The answer must be an exact copy of the lines from the one holding "[Facebook] (1132, 562)" through the final line of the entries, and nothing else.

→ Data:
------------------------------------------------

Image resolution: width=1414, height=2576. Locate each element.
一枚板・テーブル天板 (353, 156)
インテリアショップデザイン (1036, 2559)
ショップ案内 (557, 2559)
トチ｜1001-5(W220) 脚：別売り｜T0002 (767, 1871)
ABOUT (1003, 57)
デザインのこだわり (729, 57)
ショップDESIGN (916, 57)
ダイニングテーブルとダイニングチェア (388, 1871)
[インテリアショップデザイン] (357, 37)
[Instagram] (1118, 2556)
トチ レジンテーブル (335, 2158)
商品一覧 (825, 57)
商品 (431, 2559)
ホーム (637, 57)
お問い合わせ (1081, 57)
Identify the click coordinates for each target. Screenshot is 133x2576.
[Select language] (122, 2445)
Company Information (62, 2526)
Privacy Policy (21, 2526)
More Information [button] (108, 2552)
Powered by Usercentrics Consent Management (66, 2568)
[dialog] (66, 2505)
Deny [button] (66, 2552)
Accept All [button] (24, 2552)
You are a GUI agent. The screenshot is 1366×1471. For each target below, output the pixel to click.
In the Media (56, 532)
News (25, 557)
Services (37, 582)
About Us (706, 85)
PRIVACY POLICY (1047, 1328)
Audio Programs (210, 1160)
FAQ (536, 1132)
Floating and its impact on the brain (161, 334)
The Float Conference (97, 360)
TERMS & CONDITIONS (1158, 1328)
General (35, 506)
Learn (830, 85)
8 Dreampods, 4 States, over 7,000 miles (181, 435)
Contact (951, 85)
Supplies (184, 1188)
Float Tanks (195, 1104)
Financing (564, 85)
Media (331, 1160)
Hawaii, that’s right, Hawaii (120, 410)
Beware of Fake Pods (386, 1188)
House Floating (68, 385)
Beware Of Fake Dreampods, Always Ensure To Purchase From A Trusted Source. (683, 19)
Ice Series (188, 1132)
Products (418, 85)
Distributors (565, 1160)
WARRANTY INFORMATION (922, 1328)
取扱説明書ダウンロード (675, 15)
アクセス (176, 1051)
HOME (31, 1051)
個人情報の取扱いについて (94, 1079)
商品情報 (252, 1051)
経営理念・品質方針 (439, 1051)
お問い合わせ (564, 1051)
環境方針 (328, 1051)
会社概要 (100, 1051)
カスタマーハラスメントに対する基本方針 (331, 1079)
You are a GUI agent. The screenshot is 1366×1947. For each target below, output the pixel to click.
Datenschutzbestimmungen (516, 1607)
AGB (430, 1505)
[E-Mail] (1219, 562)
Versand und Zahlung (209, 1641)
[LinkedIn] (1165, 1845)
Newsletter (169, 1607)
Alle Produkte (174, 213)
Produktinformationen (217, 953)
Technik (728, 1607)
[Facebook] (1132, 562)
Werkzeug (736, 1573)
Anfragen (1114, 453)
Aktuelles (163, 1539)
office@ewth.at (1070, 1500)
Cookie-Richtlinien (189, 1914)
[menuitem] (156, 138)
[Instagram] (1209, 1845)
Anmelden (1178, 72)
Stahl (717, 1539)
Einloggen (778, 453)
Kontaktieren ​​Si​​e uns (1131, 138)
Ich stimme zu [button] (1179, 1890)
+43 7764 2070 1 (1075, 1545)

------------------------------------------------

→ Solved problem:
[Facebook] (1132, 562)
Werkzeug (736, 1573)
Anfragen (1114, 453)
Aktuelles (163, 1539)
office@ewth.at (1070, 1500)
Cookie-Richtlinien (189, 1914)
[menuitem] (156, 138)
[Instagram] (1209, 1845)
Anmelden (1178, 72)
Stahl (717, 1539)
Einloggen (778, 453)
Kontaktieren ​​Si​​e uns (1131, 138)
Ich stimme zu [button] (1179, 1890)
+43 7764 2070 1 (1075, 1545)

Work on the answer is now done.